To do - Within the entries below, the lines from the one with "Switch to Task" through the one with "The width and height of the screenshot is (1568, 771)." are to be set down exactly, both ends kept.

Given data -
┄┄┄┄┄┄┄┄┄┄┄┄┄┄┄┄┄┄┄┄

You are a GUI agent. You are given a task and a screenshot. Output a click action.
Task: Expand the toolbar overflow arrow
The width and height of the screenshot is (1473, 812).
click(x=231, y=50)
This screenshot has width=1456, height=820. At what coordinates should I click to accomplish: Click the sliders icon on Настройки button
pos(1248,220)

┄┄┄┄┄┄┄┄┄┄┄┄┄┄┄┄┄┄┄┄

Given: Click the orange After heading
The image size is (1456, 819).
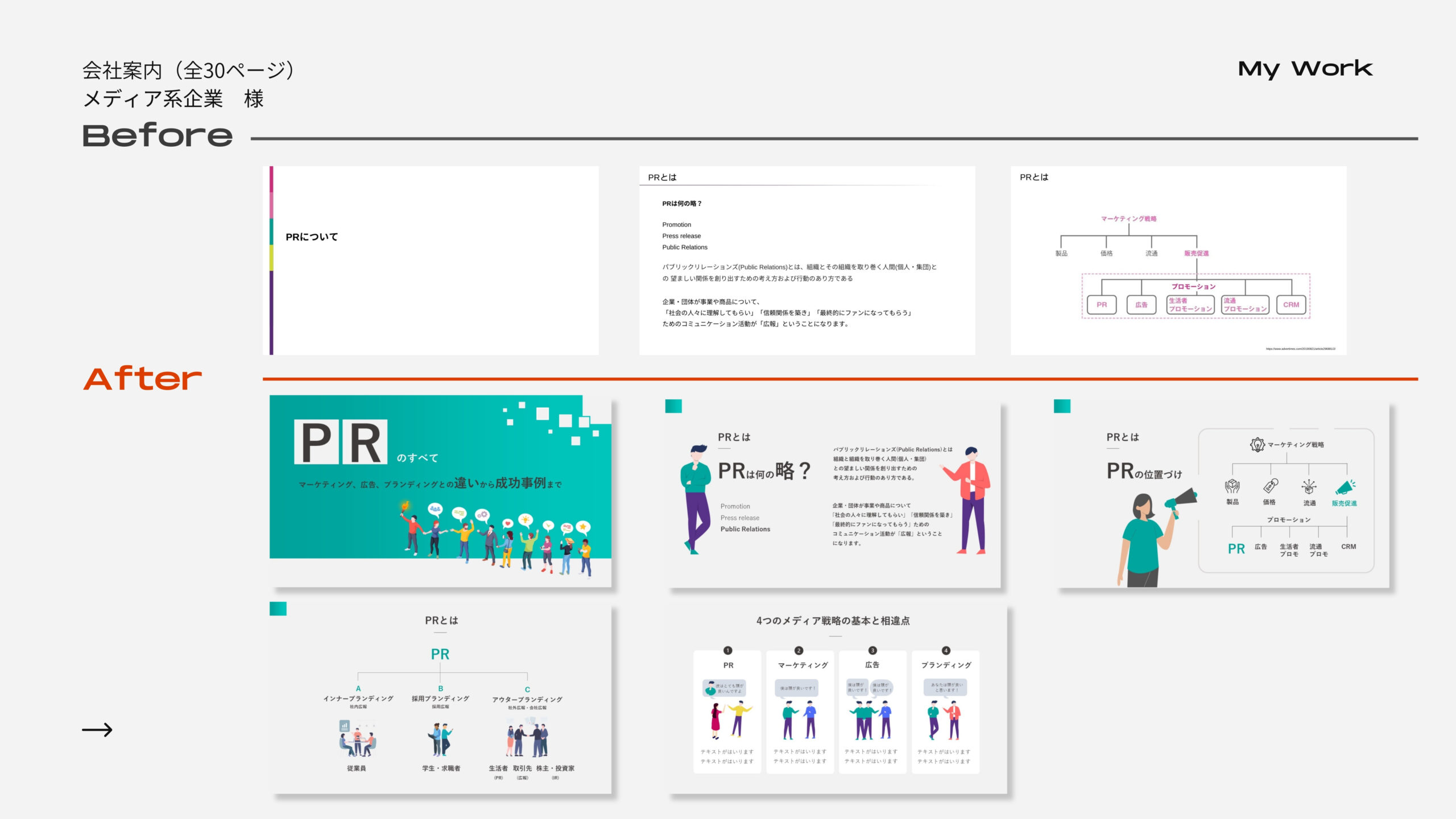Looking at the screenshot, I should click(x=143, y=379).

┄┄┄┄┄┄┄┄┄┄┄┄┄┄┄┄┄┄┄┄

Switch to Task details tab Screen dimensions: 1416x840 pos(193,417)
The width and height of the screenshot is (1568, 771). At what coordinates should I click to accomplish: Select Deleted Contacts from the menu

┄┄┄┄┄┄┄┄┄┄┄┄┄┄┄┄┄┄┄┄

Exercise solution -
Switch to Task details tab Screen dimensions: 1416x840 pos(193,417)
The width and height of the screenshot is (1568, 771). At what coordinates should I click to accomplish: Select Deleted Contacts from the menu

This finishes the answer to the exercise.